-- Material provided --
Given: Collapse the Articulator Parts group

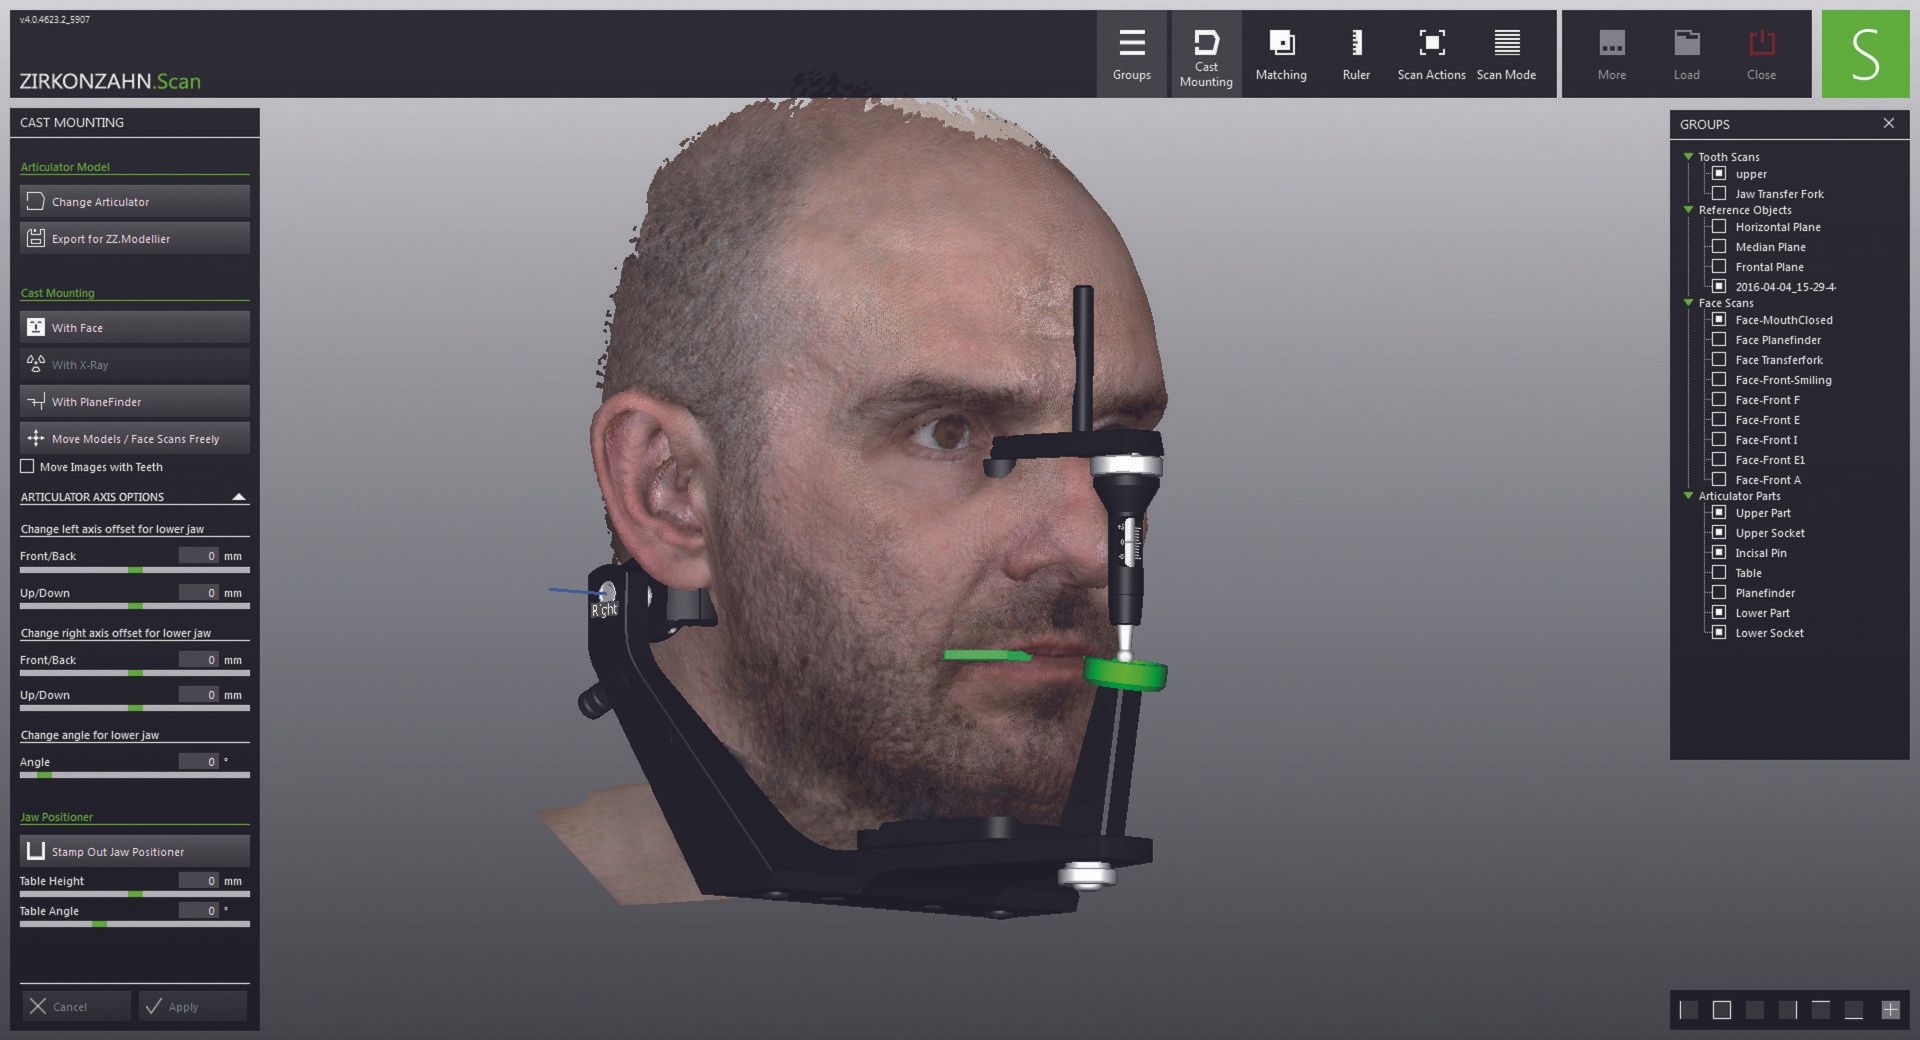Looking at the screenshot, I should [1689, 495].
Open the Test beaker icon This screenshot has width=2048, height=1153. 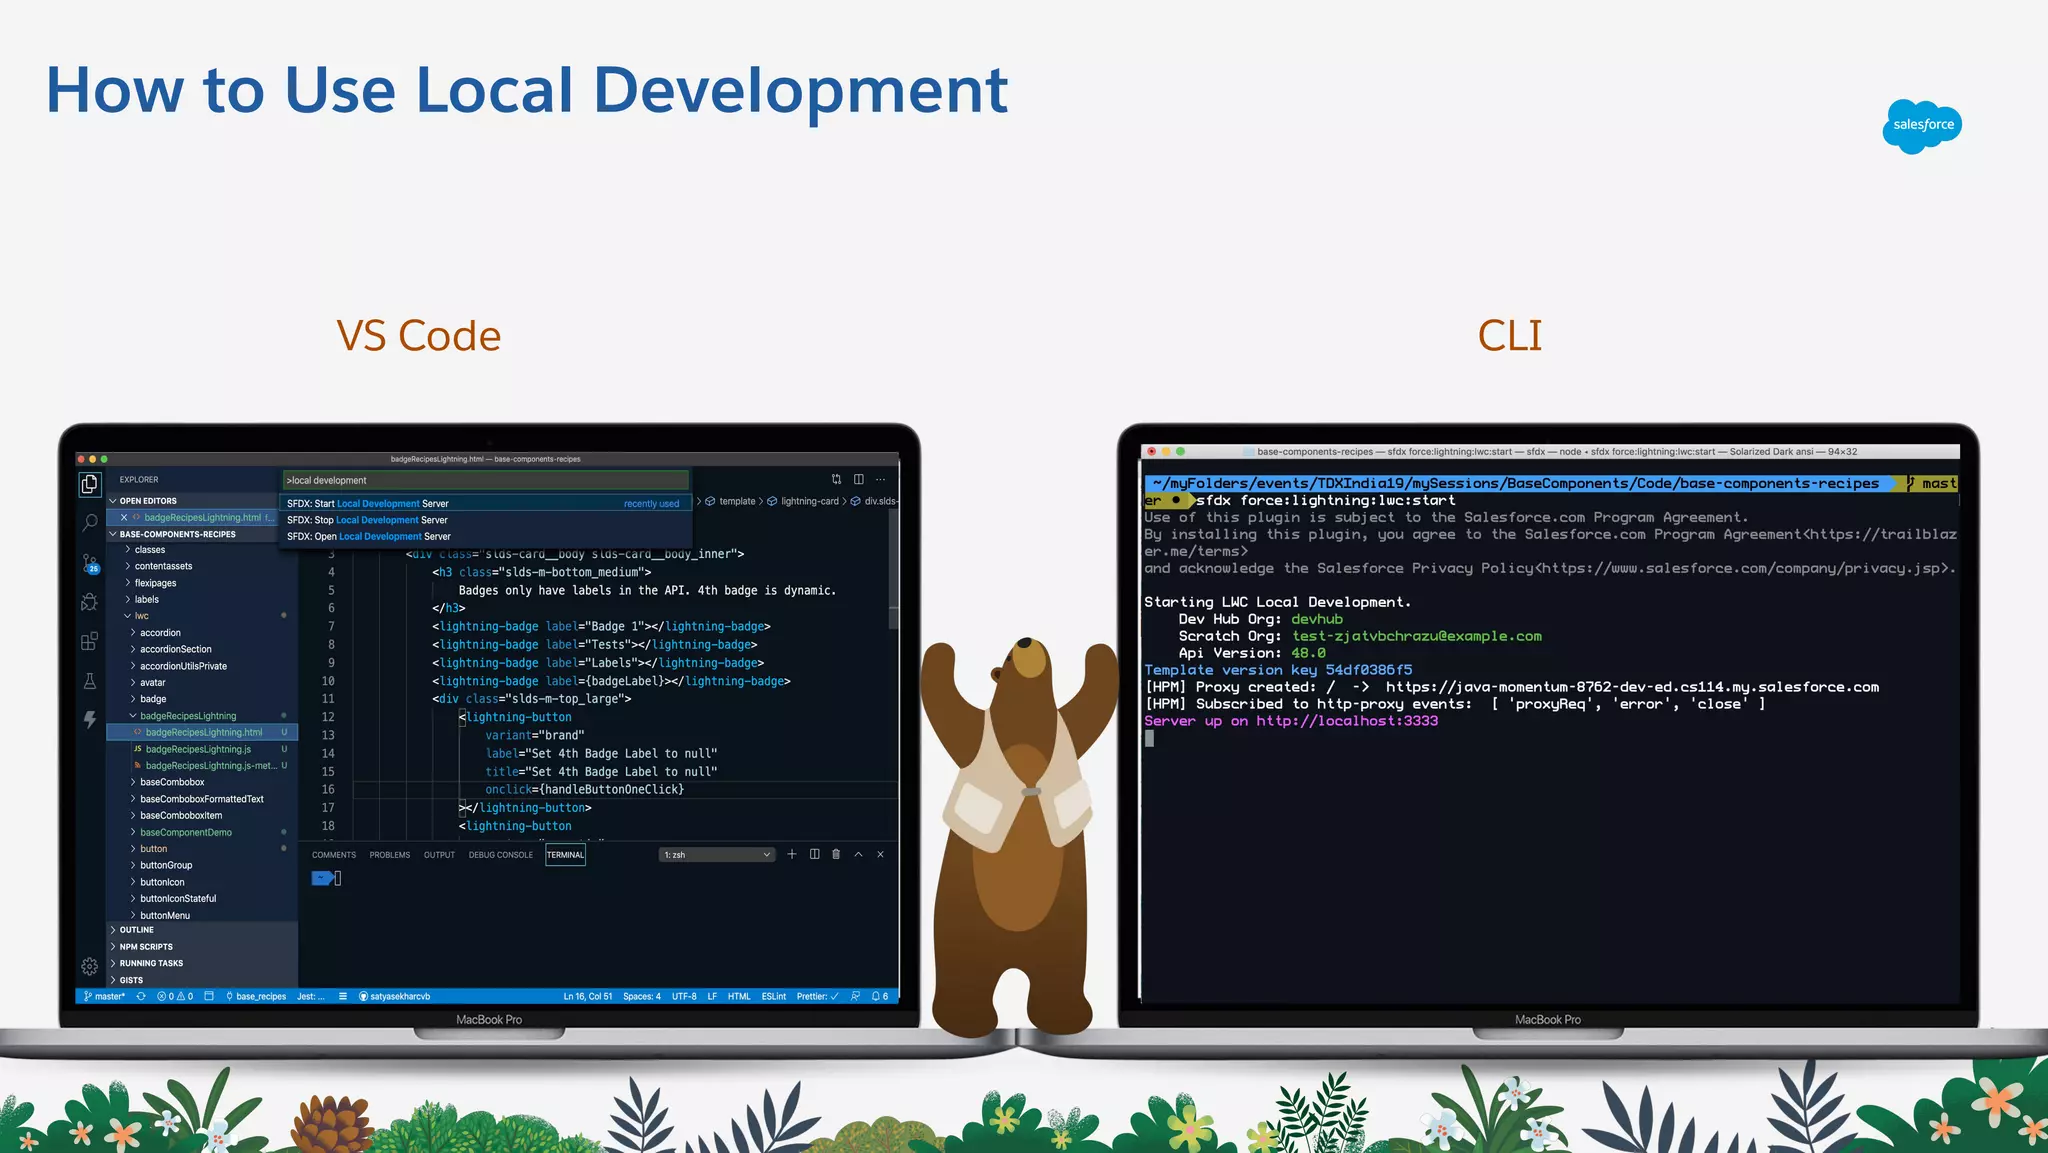coord(90,681)
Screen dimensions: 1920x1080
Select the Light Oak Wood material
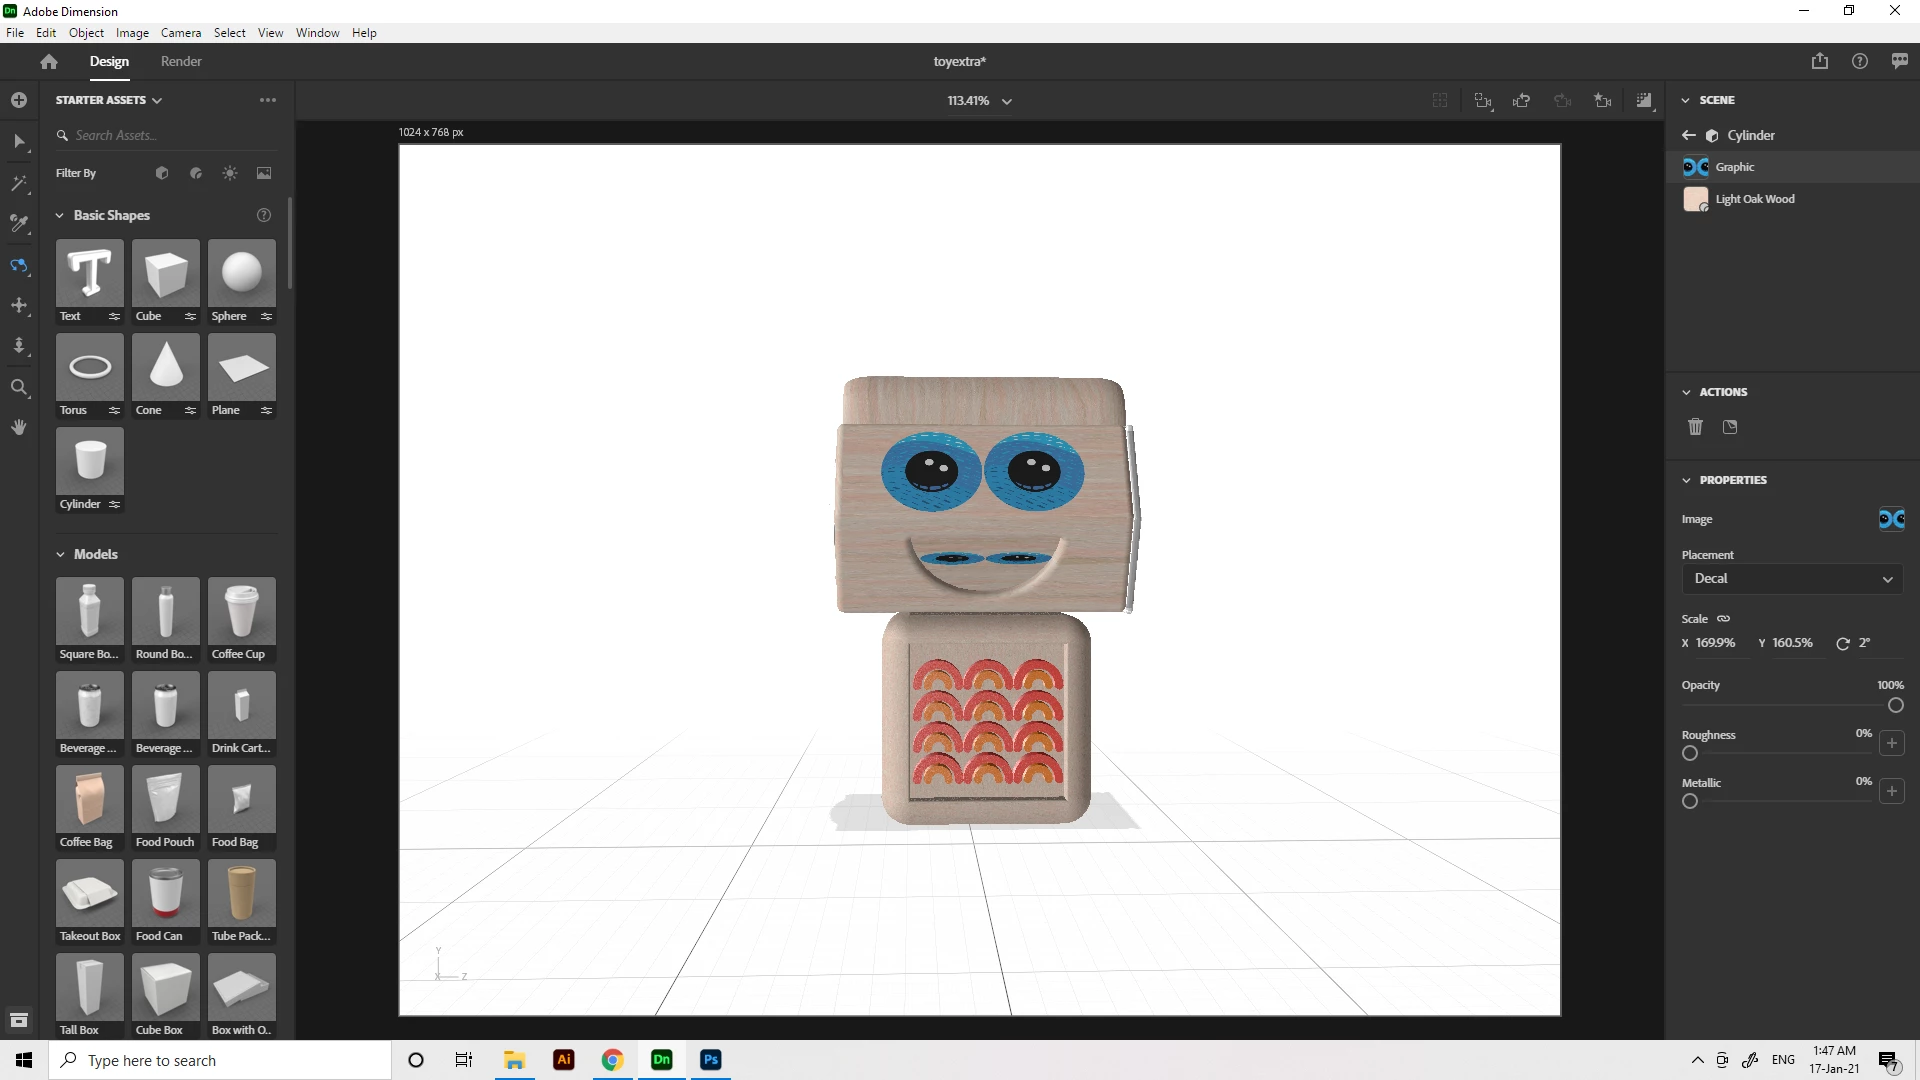click(1754, 199)
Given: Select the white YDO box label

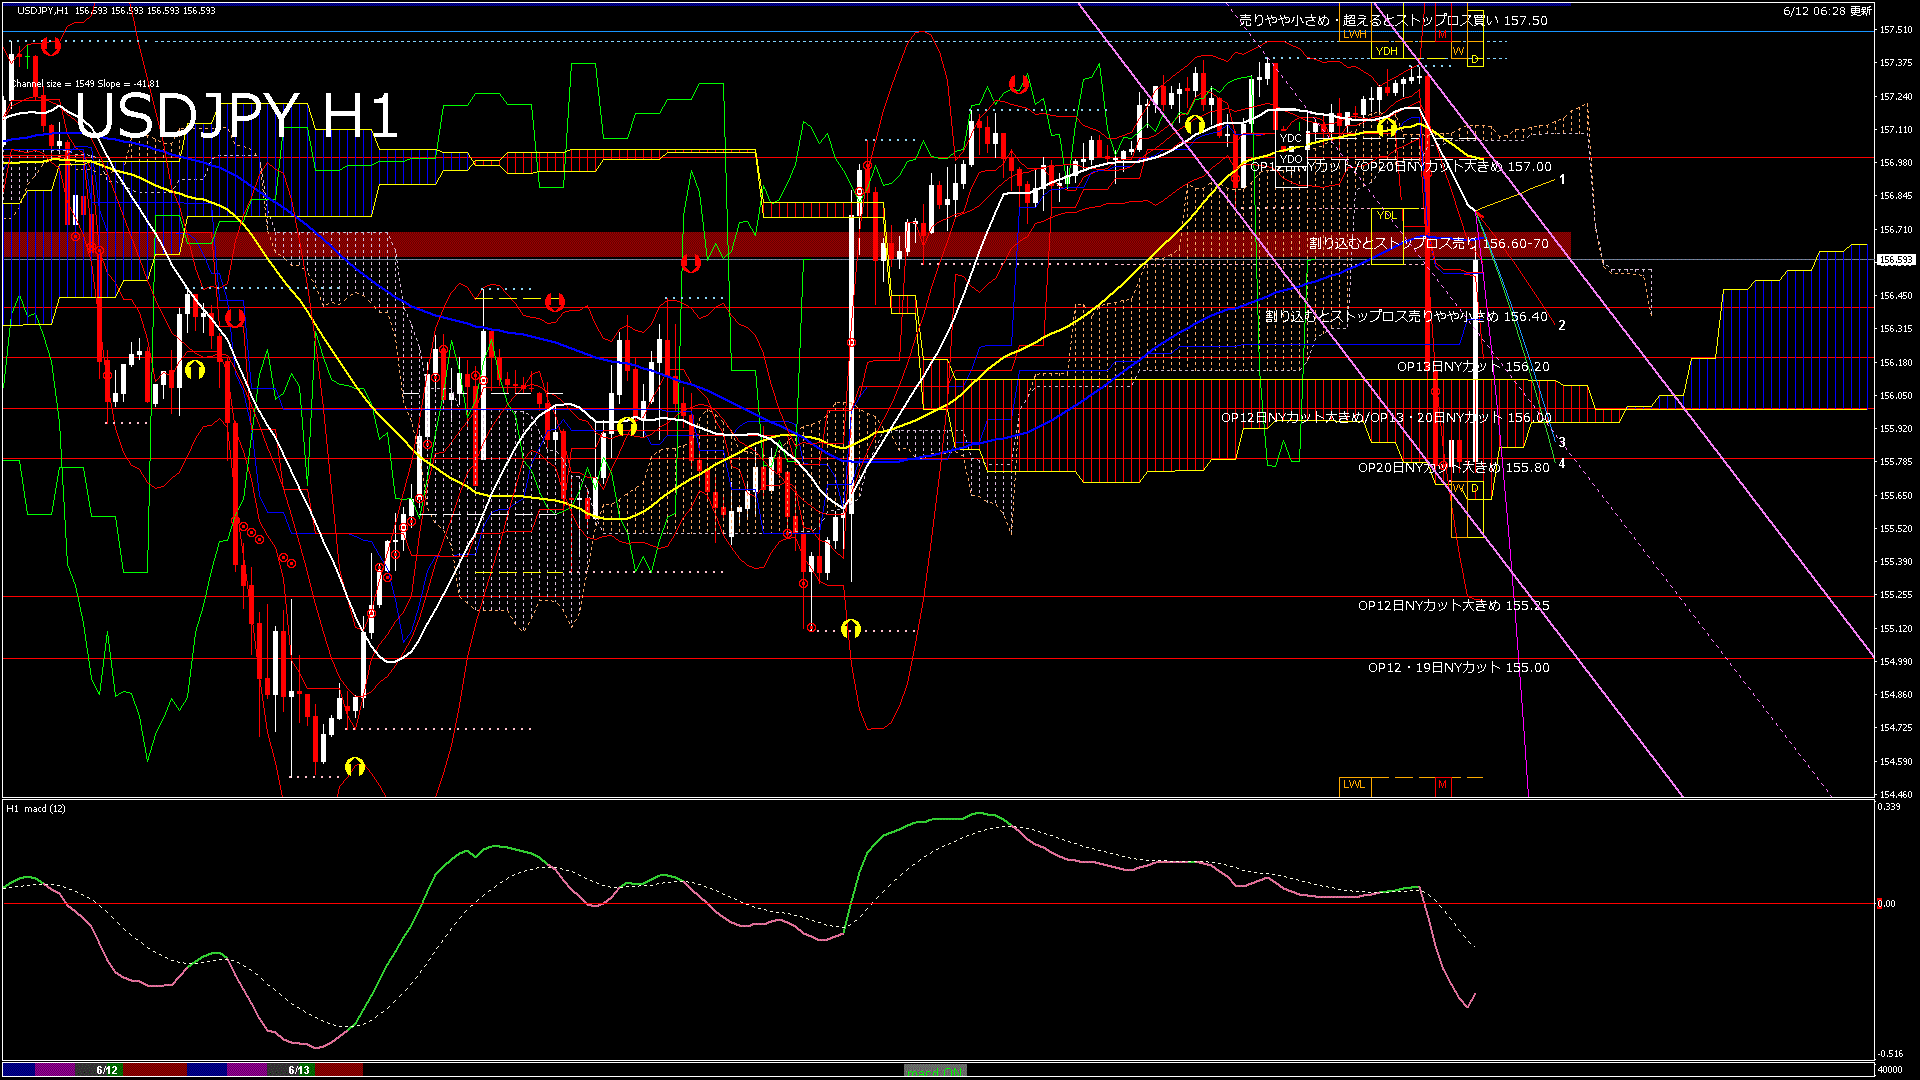Looking at the screenshot, I should [1291, 159].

-- The problem --
Where the line containing "Select the Light Oak Wood material" appears above, start there and set down each line exactly through the last line of the data; leave out every picture.

-- Written response --
Select the Light Oak Wood material
click(1754, 199)
Given: Select the white YDO box label

Looking at the screenshot, I should [1291, 159].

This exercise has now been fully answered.